**Task**
Setting aside any pictures, reproduce the data exactly.

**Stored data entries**
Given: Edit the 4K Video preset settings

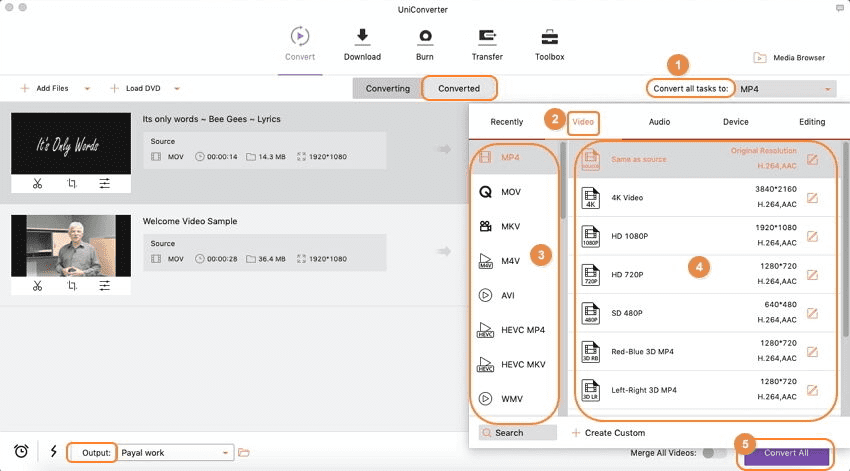Looking at the screenshot, I should pyautogui.click(x=812, y=197).
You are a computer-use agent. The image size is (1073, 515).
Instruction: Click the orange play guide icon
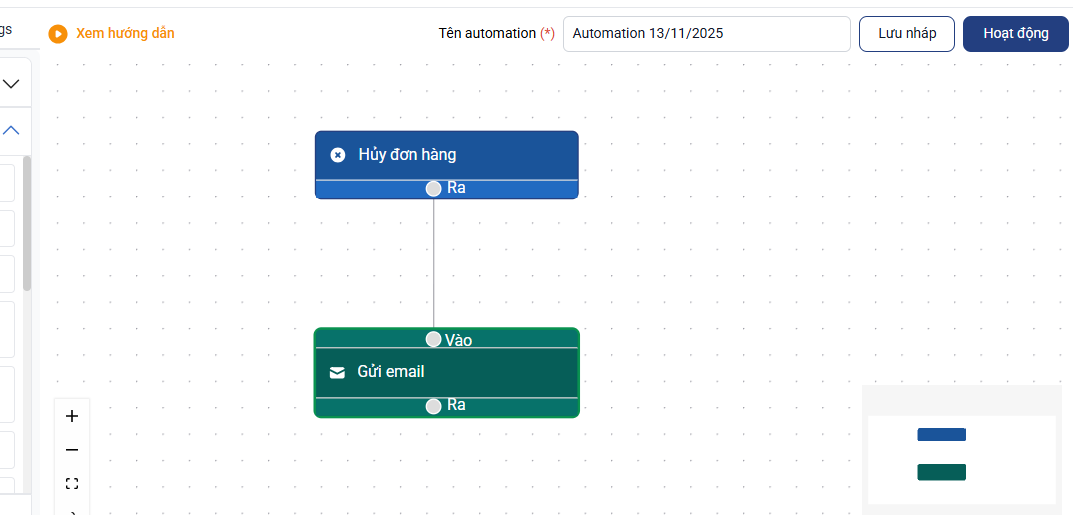pyautogui.click(x=58, y=34)
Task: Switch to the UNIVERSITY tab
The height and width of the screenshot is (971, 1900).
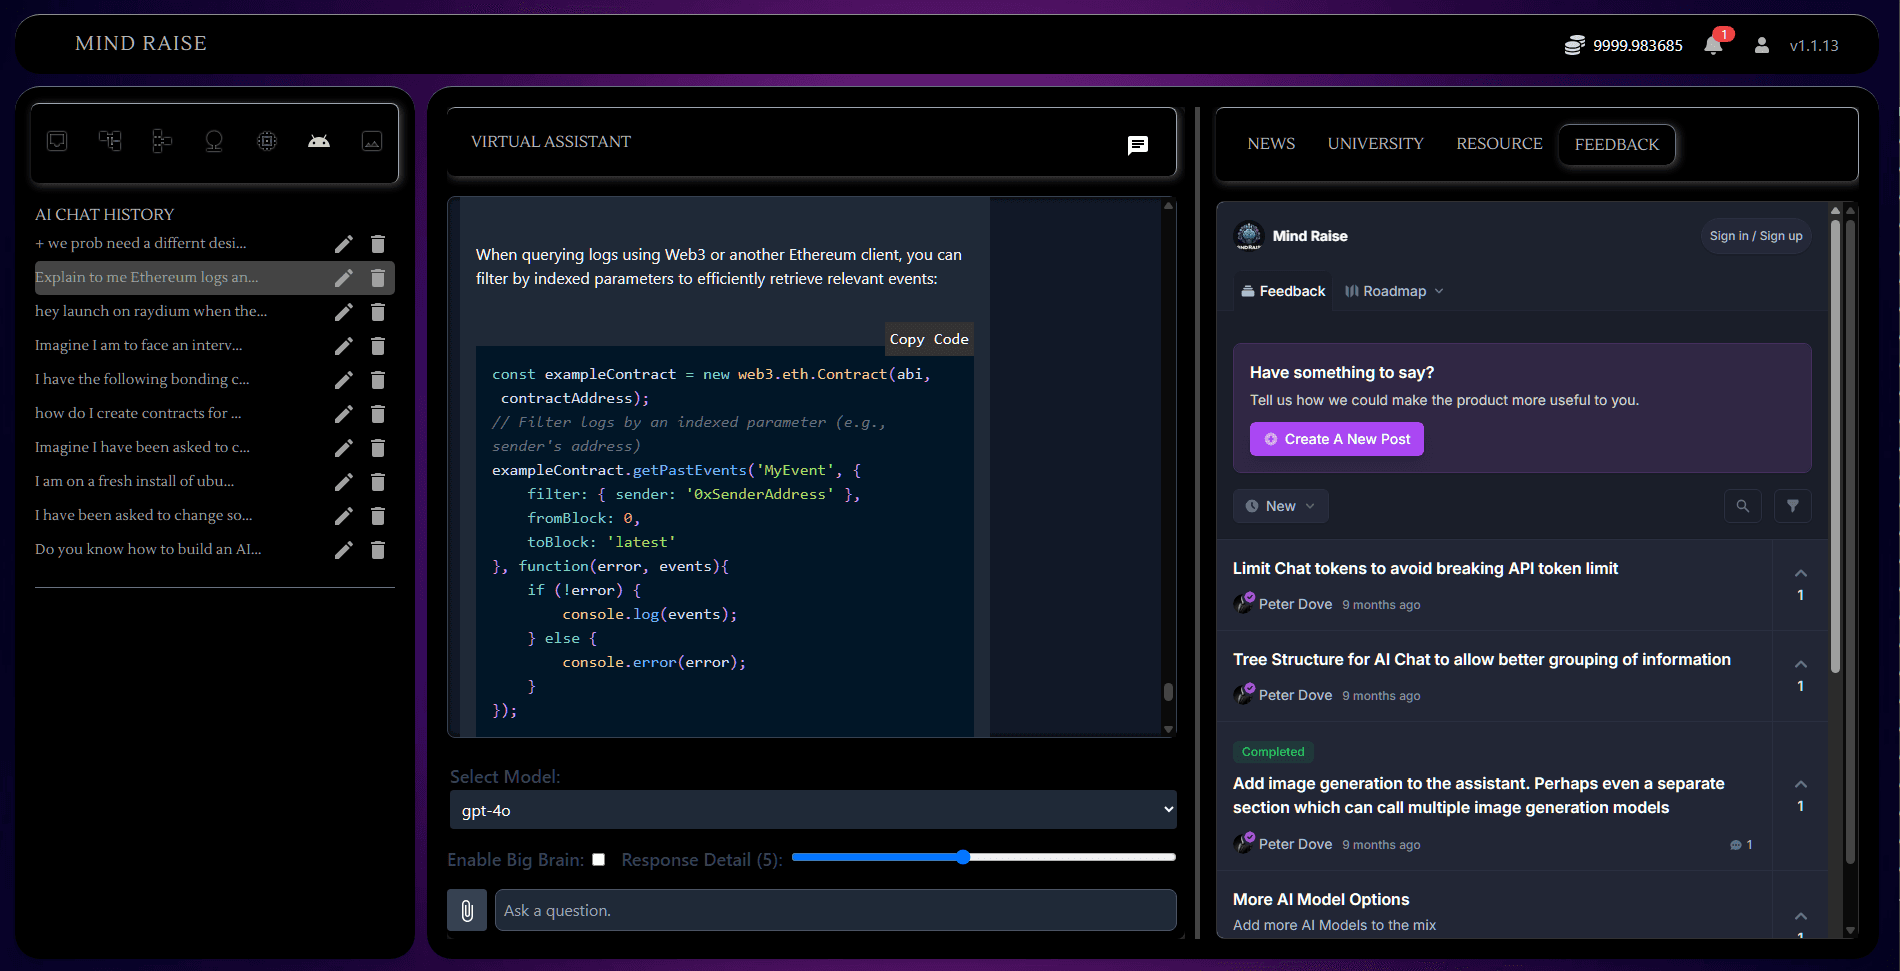Action: pos(1375,144)
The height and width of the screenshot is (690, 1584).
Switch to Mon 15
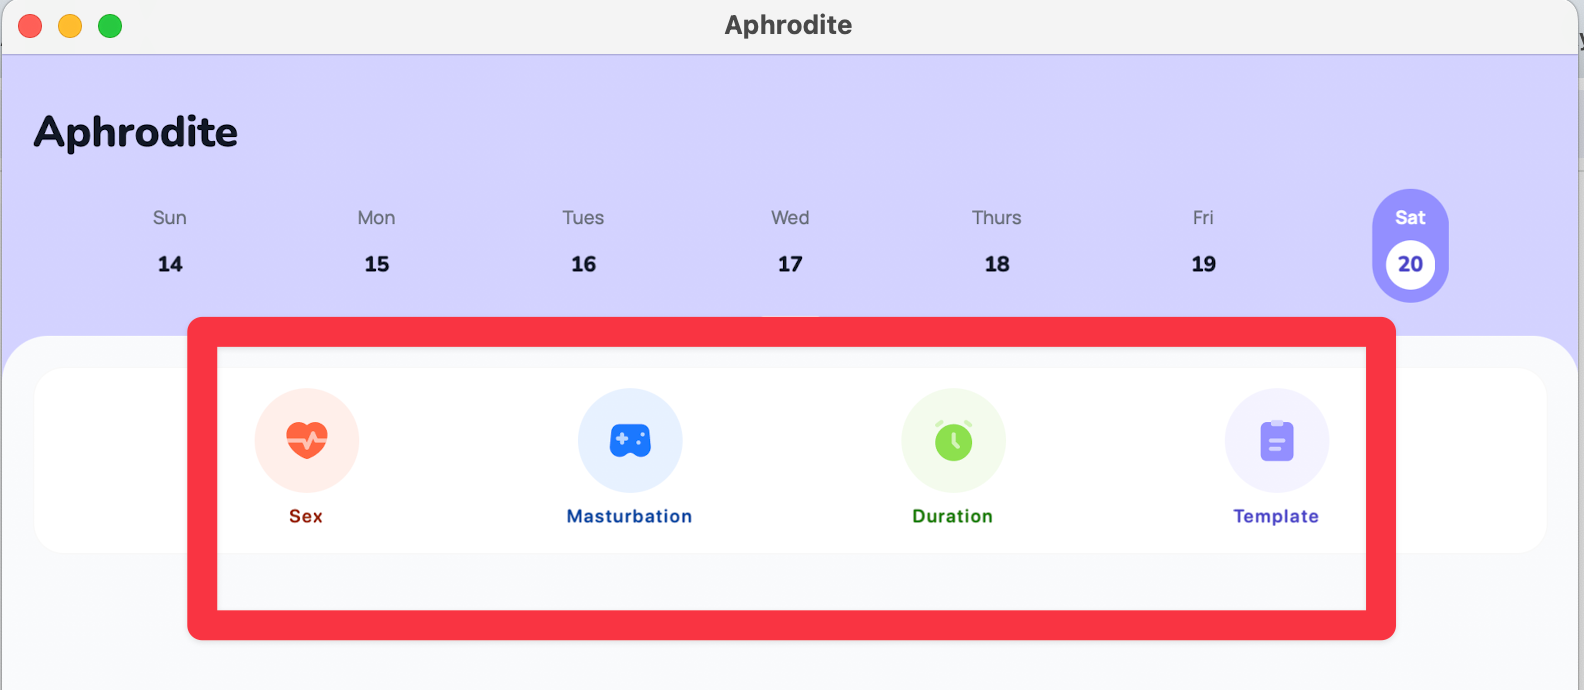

**Problem solution**
Given: Edit the 4K Video preset settings

Looking at the screenshot, I should pyautogui.click(x=812, y=197).
You are a computer-use agent. The image size is (1073, 515).
Instruction: Click the orange play guide icon
pyautogui.click(x=58, y=34)
Task: Switch to the UNIVERSITY tab
The height and width of the screenshot is (971, 1900).
Action: pos(1375,144)
The height and width of the screenshot is (690, 1584).
Switch to Mon 15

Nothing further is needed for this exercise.